= Fukushima Youth Sinfonietta =

Japanese youth orchestra

The Fukushima Youth Sinfonietta (福島青年管弦楽団) is a youth orchestra based in Fukushima developed out of the aftermath of the 2011 Tōhoku earthquake and tsunami disaster. Panos Karan and the British NPO Keys of Change created the Fukushima Youth Sinfonietta (FYS) in March 2012 which mainly consists of middle-school students from the Fukushima Prefecture.

== Performances ==
=== London 2014 concert ===

In April 2014, the FYS performed at Queen Elizabeth Hall in London. The concert included a new musical work composed for the FYS by composer Ronald Corp. For the specific performance the FYS collaborated with professional British musicians of the Orpheus Sinfonia.
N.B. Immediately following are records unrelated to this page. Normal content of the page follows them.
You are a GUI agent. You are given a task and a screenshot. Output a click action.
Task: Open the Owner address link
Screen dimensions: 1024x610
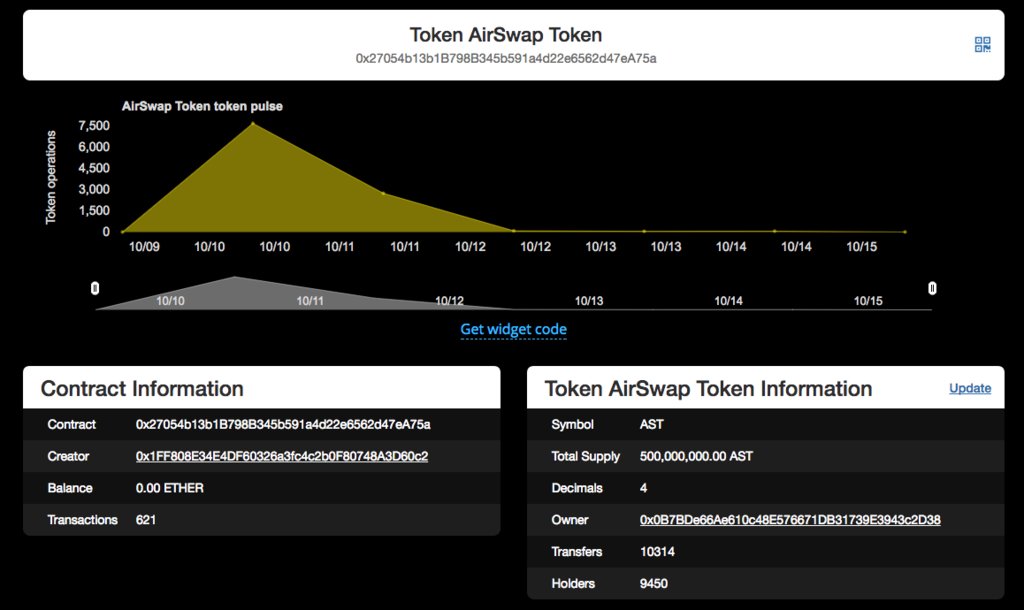coord(790,520)
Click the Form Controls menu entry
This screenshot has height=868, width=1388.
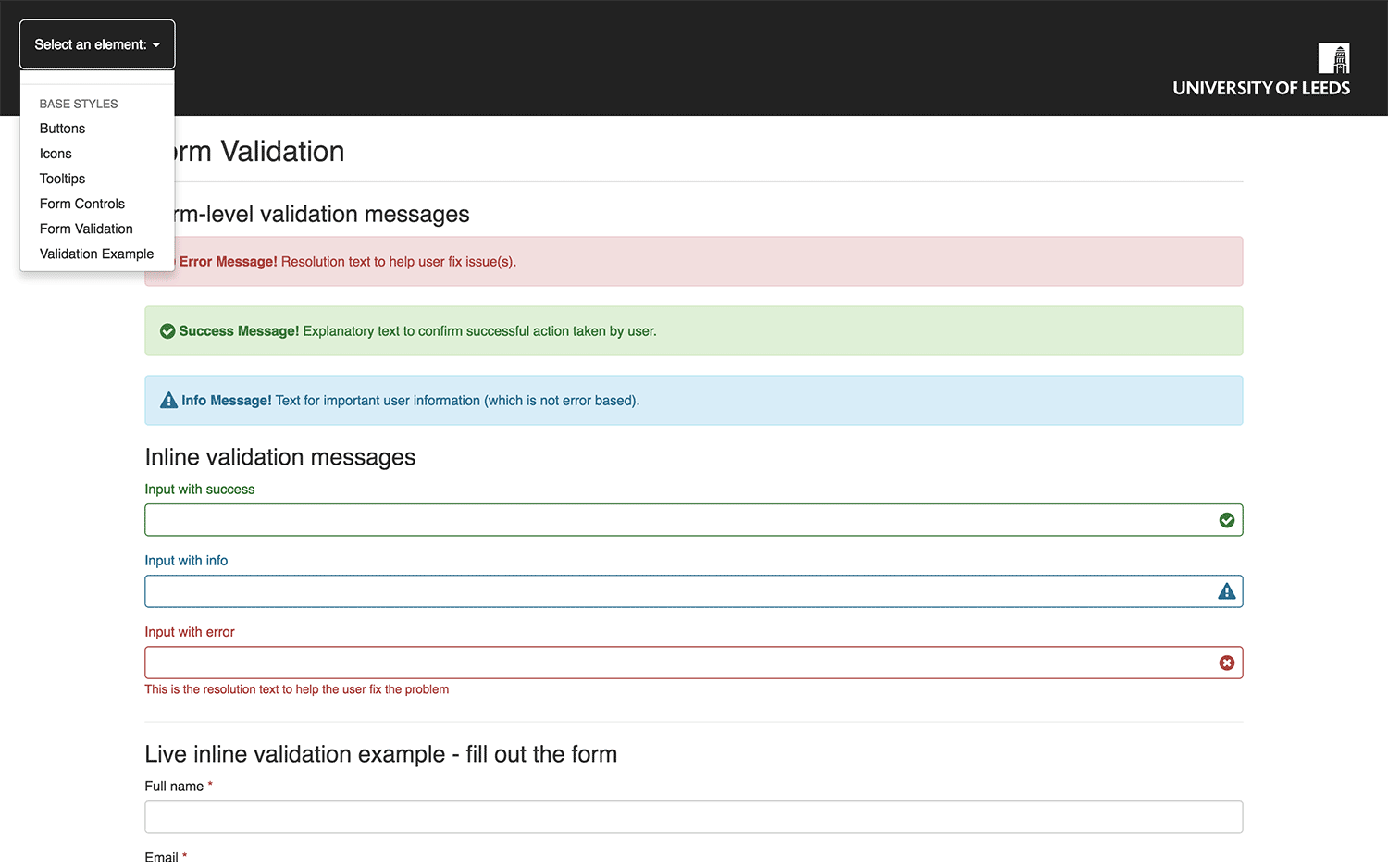coord(81,204)
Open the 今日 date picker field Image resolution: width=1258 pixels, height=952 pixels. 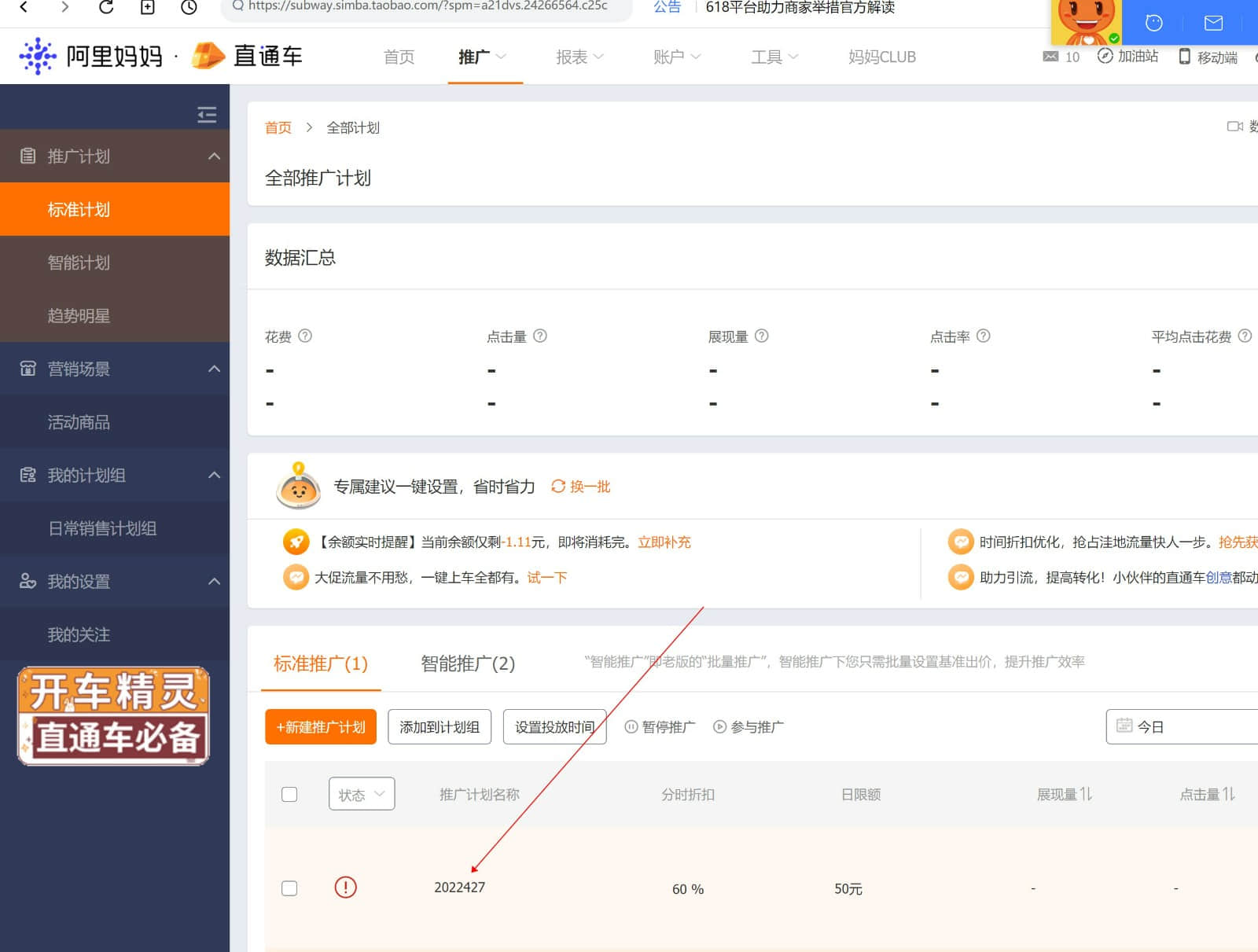pyautogui.click(x=1181, y=726)
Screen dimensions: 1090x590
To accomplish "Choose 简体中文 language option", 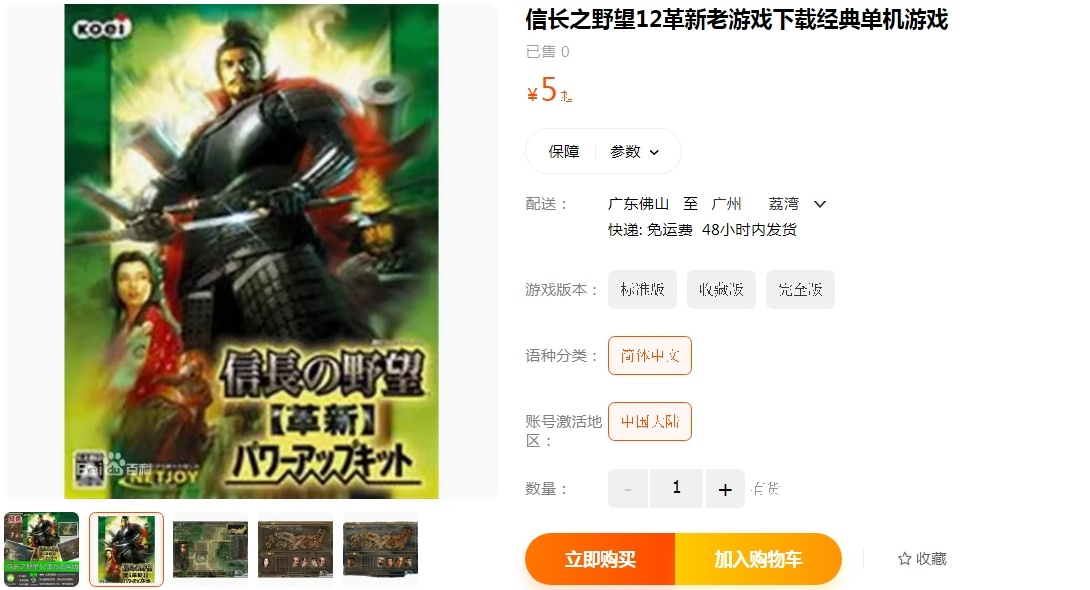I will (x=650, y=355).
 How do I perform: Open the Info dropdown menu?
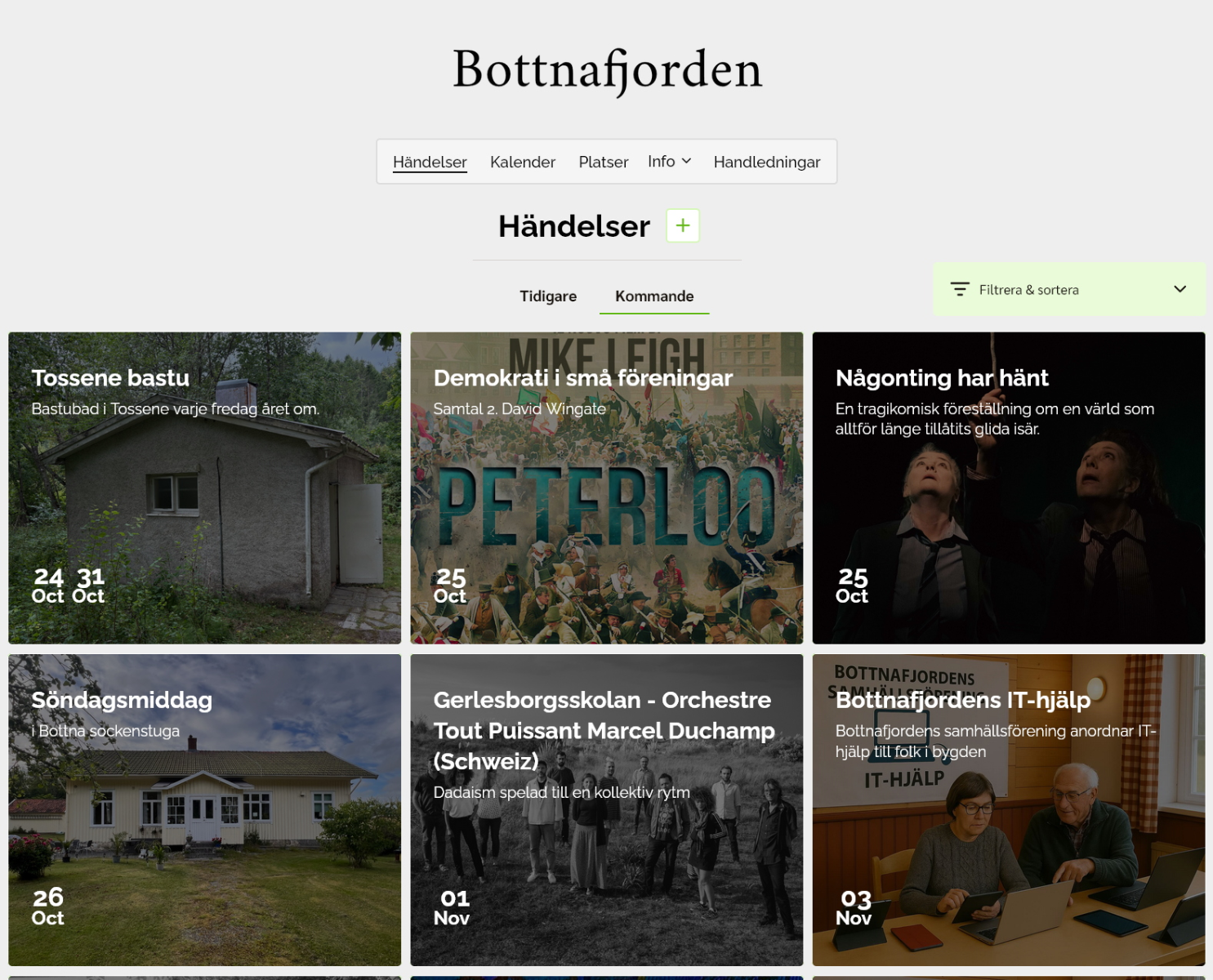point(670,162)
During its visit in London, the FYS also performed at BBC Newsnight show

=== Tokyo 2015 concert ===

In August 2015, the FYS performed at Tokyo Opera City Concert Hall in Tokyo under the conductor Tetsuji Honna. For the specific performance the FYS collaborated with music students from Tōhō Gakuen School of Music and professional musicians from the Japan Philharmonic Orchestra. Her majesty the Empress Michiko of Japan attended the concert

=== Boston 2016 concert ===

In April 2016 the FYS visited United States for the first time and performed at Boston Symphony Hall in Boston to commemorate the 5th anniversary of the 2011 Tōhoku earthquake and tsunami disaster. The visit to Boston was part of the U.S.-Japan "TOMODACHI Initiative" and was also supported by Japan Society of Boston, the Boston Symphony Orchestra, the General Consulate of Japan in Boston, the U.S.-Japan Council and the American Embassy in Tokyo.